Voluntary faculty and higher education staff turnover, excluding retirements, declined in 2023-24 after two years of rapid increases, according to the latest survey data from the Association of College and University Human Resources Professionals (CUPA-HR).
“Turnover rates have not completely declined to pre-pandemic levels, but are trending in that direction,” the association wrote on its website this week. This “may indicate that retention efforts, such as pay increases, have helped alleviate the high turnover rates many institutions have experienced over the past few years,” he said.
A separate survey by the American Association of University Professors on faculty salaries found that in the fall of 2023, average salaries for full-time faculty increased after adjusting for inflation for the first time since the COVID-19 pandemic began. However, the increase rate was only 0.5%. Likewise, CUPA-HR reported in March that this year marked the first time since the pandemic began that average wage increases for employees, including faculty and staff, outpaced inflation.
Over the past seven years, faculty turnover has been much lower than staff turnover, according to a new report from CUPA-HR. Part-time, non-exempt employees have consistently had the highest percentage of all employee categories used by CUPA-HR.
From 2017-18 to 2020-21, the median voluntary turnover rate for part-time non-exempt employees among the institutions surveyed was approximately 15% (range 323 to 712, depending on data point). This proportion then exceeded 20% in 2022-23, but fell again to 15% in 2023-24. By comparison, the voluntary turnover rate among tenured faculty remained below 5% for all seven years, even during the peak period in 2022-23.

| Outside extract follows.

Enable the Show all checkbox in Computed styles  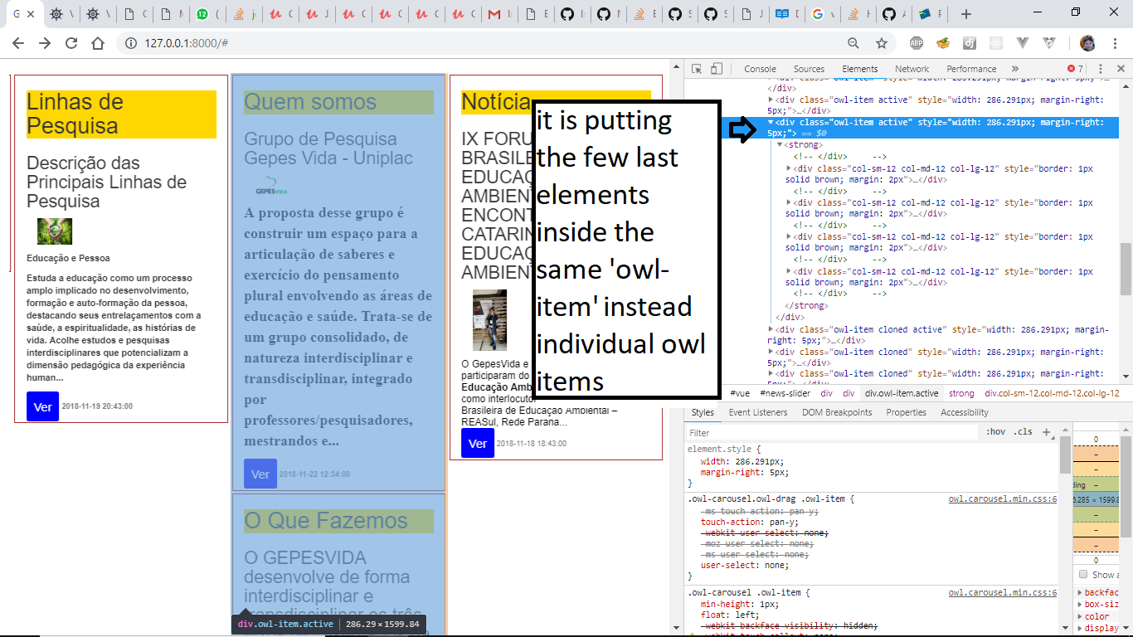[1082, 574]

CUPA-HR said voluntary turnover rates did not vary significantly from year to year before the pandemic. Then, in 2020-21, “voluntary turnover rates for each category of staff and faculty declined slightly, most likely due to the economic uncertainty that characterized those years.” Voluntary turnover increased over the next two years before declining in 2023-24.
Regarding retirements not included in CUPA-HR's voluntary turnover rate, the association wrote, “Tenure-track faculty have had the highest rate of retirement of any other employee type each year since CUPA-HR began collecting such data in 2017.” –18.”